Im besten Fall ist Hrubesch selbst dann nicht mehr dabei. Bis Ende Mai will der Deutsche Fußball-Bund einen neuen Trainer präsentieren. Kurzfristig seien aber die beiden Spiele in der WM-Qualifikation das Wichtigste gewesen, meint Joti Chatzialexiou. Der 42-Jährige ist nach der Strukturreform beim DFB seit Januar »Sportlicher Leiter Nationalmannschaften«.
Die Entlassung von Bundestrainerin Steffi Jones im März fiel ebenso schon in seinen Kompetenzbereich wie die darauffolgende Berufung von Hrubesch. Beide Entscheidungen waren richtig. Jones hatte das Team nach dem Olympiasieg 2016 übernommen. Nach dem Viertelfinalaus bei der EM 2017, dem 2:3 gegen die Isländerinnen im vergangenen Oktober - die erste Niederlage nach 68 EM- und WM-Qualifikationsspielen - und einem enttäuschenden SheBelieves Cup Anfang März übergab sie ein vollkommen verunsichertes Team.
Wie viel Hrubesch in kurzer Zeit richtig gemacht hat, zeigen die Resultate. Während sich das Team unter Jones im Hinspiel der WM-Qualifikation zu einem 1:0 gegen Tschechien gequält hatte, siegte es am vergangenen Sonnabend mit 4:0. Mit dem gleichen Ergebnis wurden am Dienstag die Sloweninnen geschlagen.
Wie viel Potenzial Hrubesch entdeckt - oder Jones übersehen - hat, zeigen die Spiele.

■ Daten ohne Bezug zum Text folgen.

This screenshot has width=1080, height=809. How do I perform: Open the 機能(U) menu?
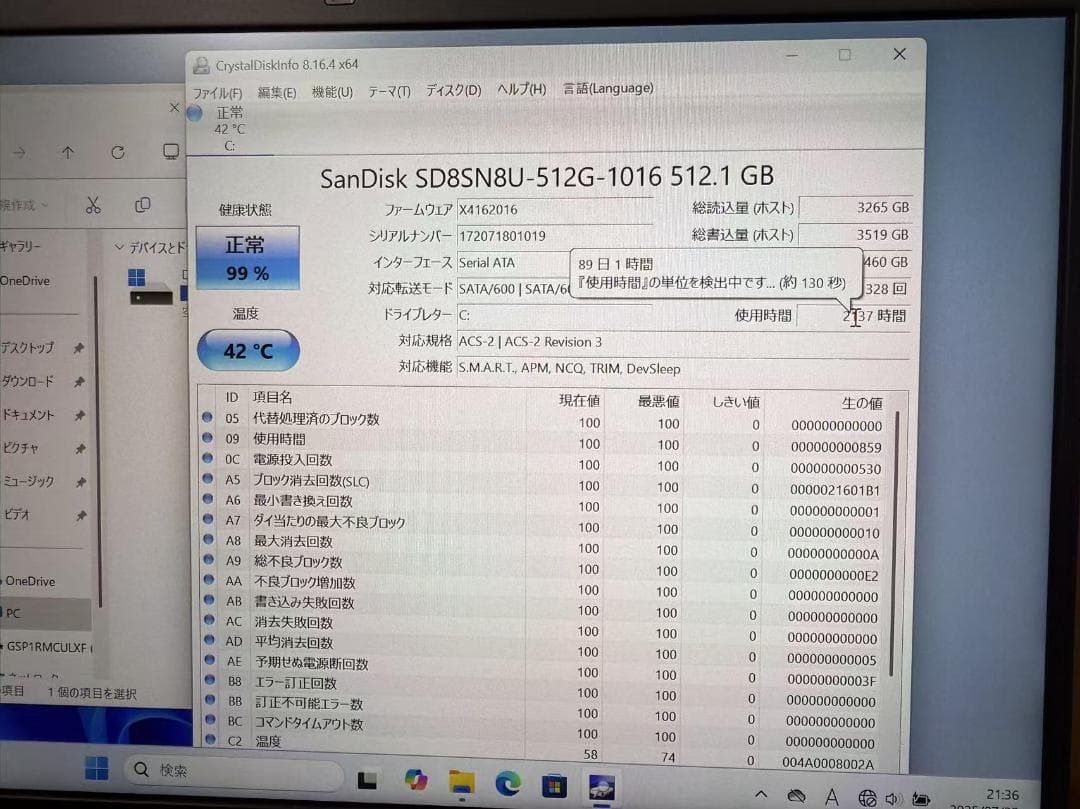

Die 21-jährige Lea Schüller ließ er von Beginn an spielen. Gegen Tschechien schoss die Stürmerin von der SGS Essen alle vier Tore. Weil vor allem der Spielaufbau unter Jones zu einem großen Problem geworden war, versetze Hrubesch die Mittelfeldspielerin Sara Doorsoun-Khajeh von der SGS Essen in die Innenverteidigung, die Potsdamer Angreiferin Svenja Huth ließ er rechts verteidigen. Die neu formierte Abwehr ließ gegen die Sloweninnen nicht nur keine Torchance zu, sondern trug zu einem sicheren und dabei auch sehr viel druckvollerem Aufbauspiel bei.

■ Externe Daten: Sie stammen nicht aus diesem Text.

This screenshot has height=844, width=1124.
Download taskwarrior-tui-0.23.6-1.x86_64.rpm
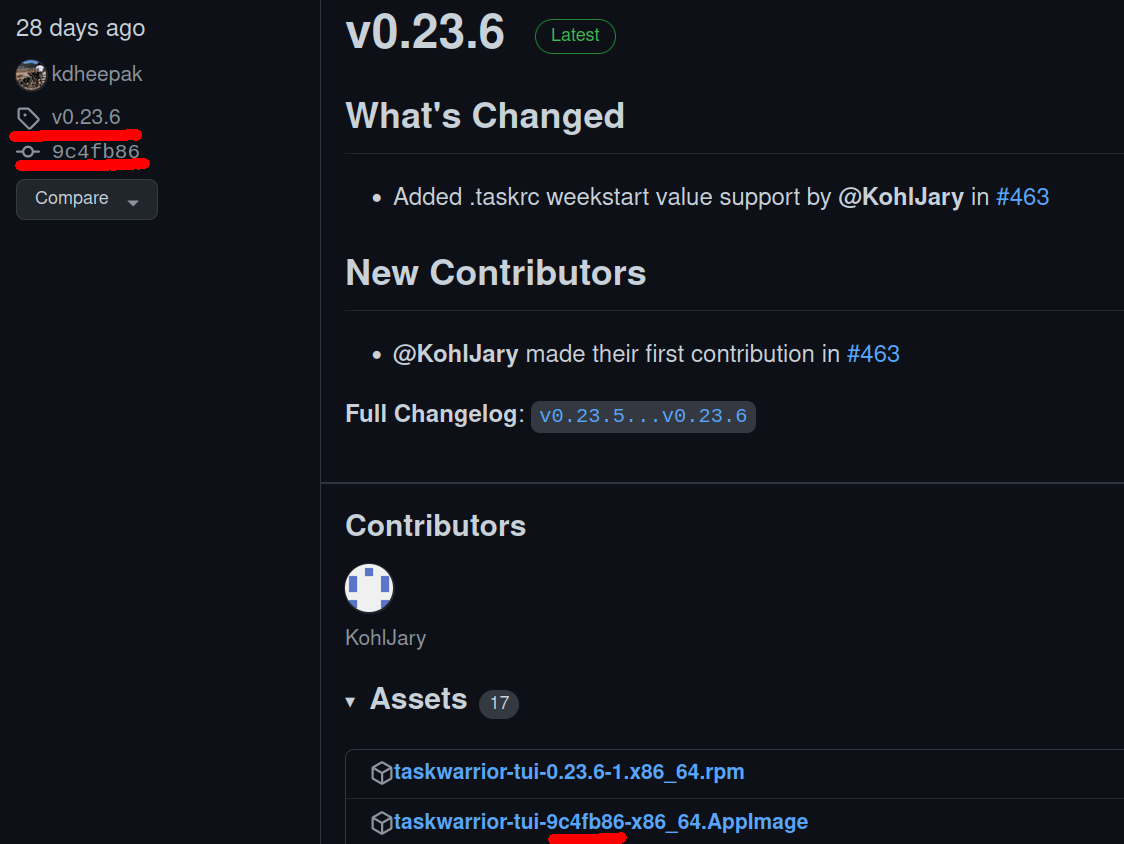[568, 771]
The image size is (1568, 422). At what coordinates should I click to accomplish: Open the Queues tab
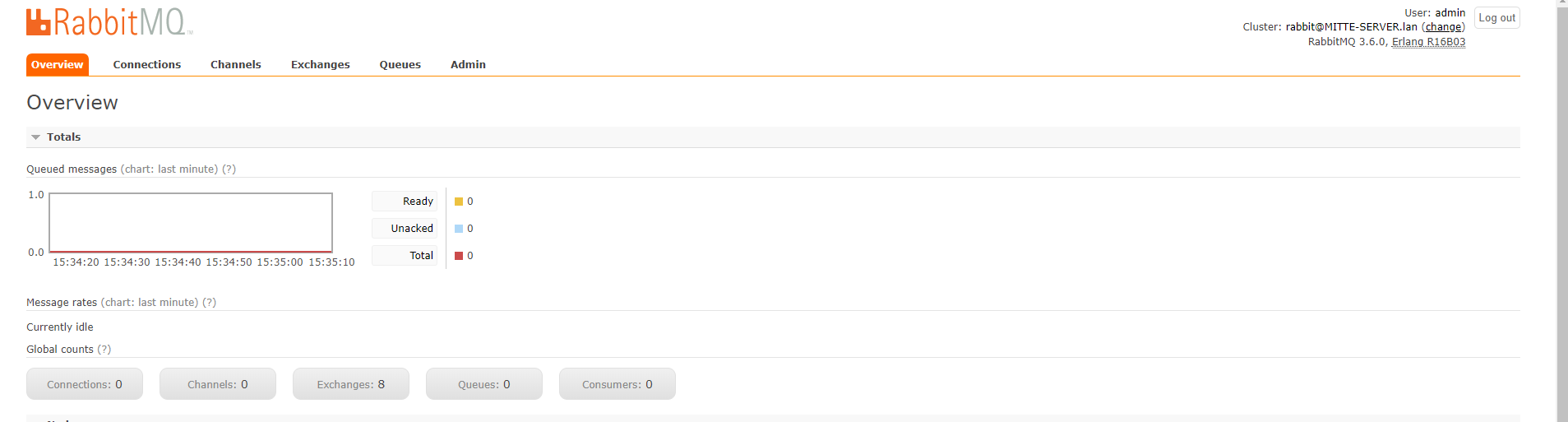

Joti Chatzialexiou ist das nicht genug. Das ist aber nicht der Grund, warum er froh sein wird, wenn Hrubesch schnellstmöglich die Verantwortung für die Frauen abgibt. Sondern: Der Sportliche Leiter denkt eben weiter als nur bis zum nächsten Spiel. Über allem steht ein Masterplan für neue Erfolge. Im Sommer 2016 präsentierte der DFB sein neues sportliches Leitbild. »Unser Weg« heißt es: Die »Deutschen Tugenden 2.0« - nicht mehr nur »Disziplin und Ehrgeiz«, sondern auch »Kommunikation, Teamgeist und Offenheit« - sollen mit einer einheitlichen »Spielvision« und der gemeinsamen »Ausbildungsvision« für Spieler, Trainer und Spezialisten die täglich praktizierte »Trainingsvision« für Kinder, Jugendliche und Erwachsene bestimmen.

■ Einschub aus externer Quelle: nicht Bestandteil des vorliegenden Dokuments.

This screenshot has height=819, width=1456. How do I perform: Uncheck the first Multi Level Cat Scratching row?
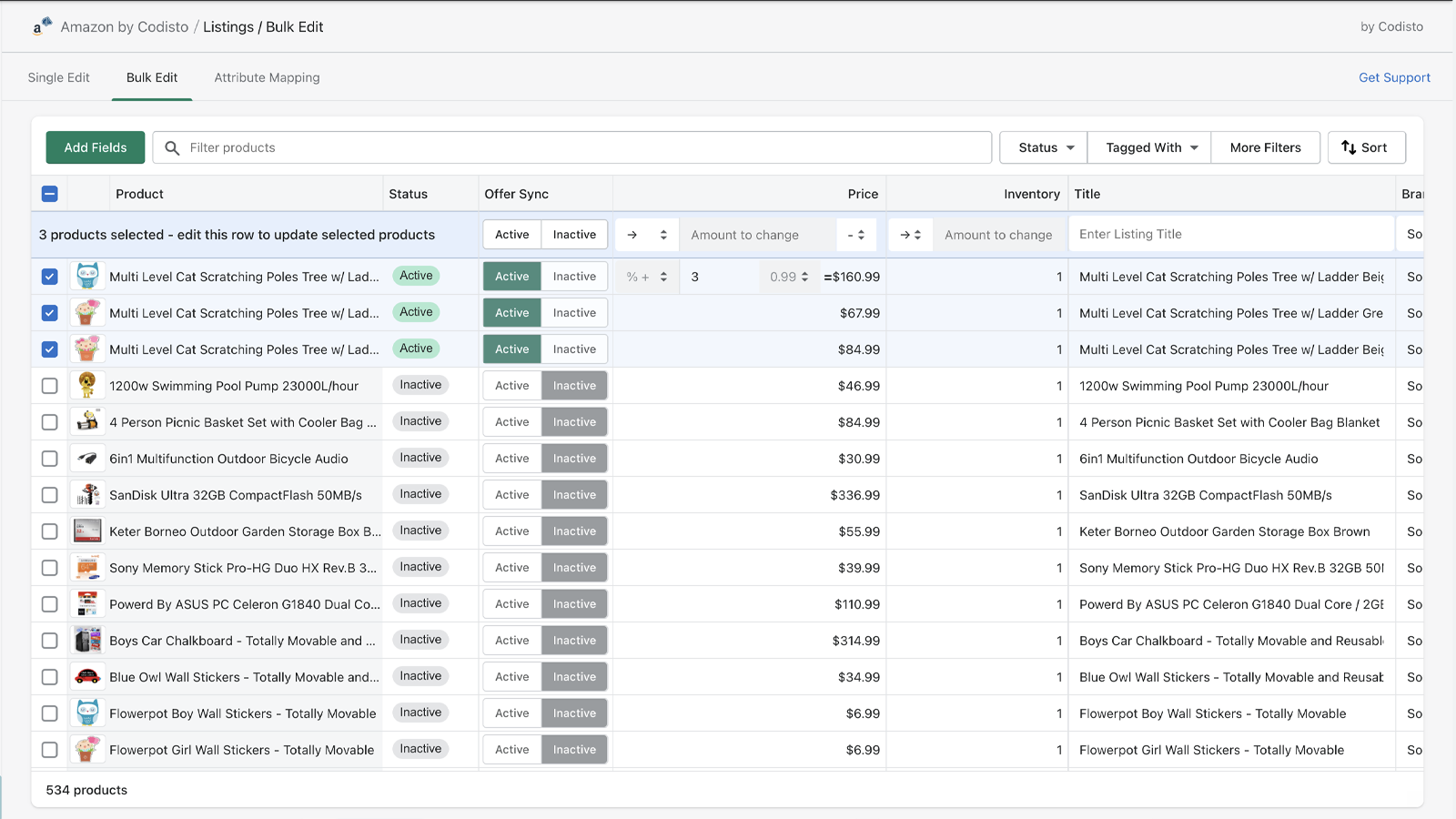click(50, 277)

Diesem Leitbild sollen jetzt auch die Frauen folgen. Und dafür sucht der DFB den richtigen Trainer. »Das richtige Trainerteam«, konkretisiert Chatzialexiou. Das ist ihm wichtig. Horst Hrubesch sucht mit. Der 66-Jährige wollte eh nur kurzfristig helfen. Sollte die Suche länger dauern, wird er aber auch gegen Island wieder auf der Bank sitzen. Das hat den Vorteil, dass der oder die neue Trainerin nicht gleich mit einem Entscheidungsspiel starten müsste. Und Hrubesch macht es ja auch ganz nach den Vorstellungen des DFB. Nicht nur der zwei Siege wegen. Er setzt auch die »Spielvision« des Verbandes um: »Das Spiel mit dem Ball und nicht gegen den Ball«, wie Chatzialexiou erläutert.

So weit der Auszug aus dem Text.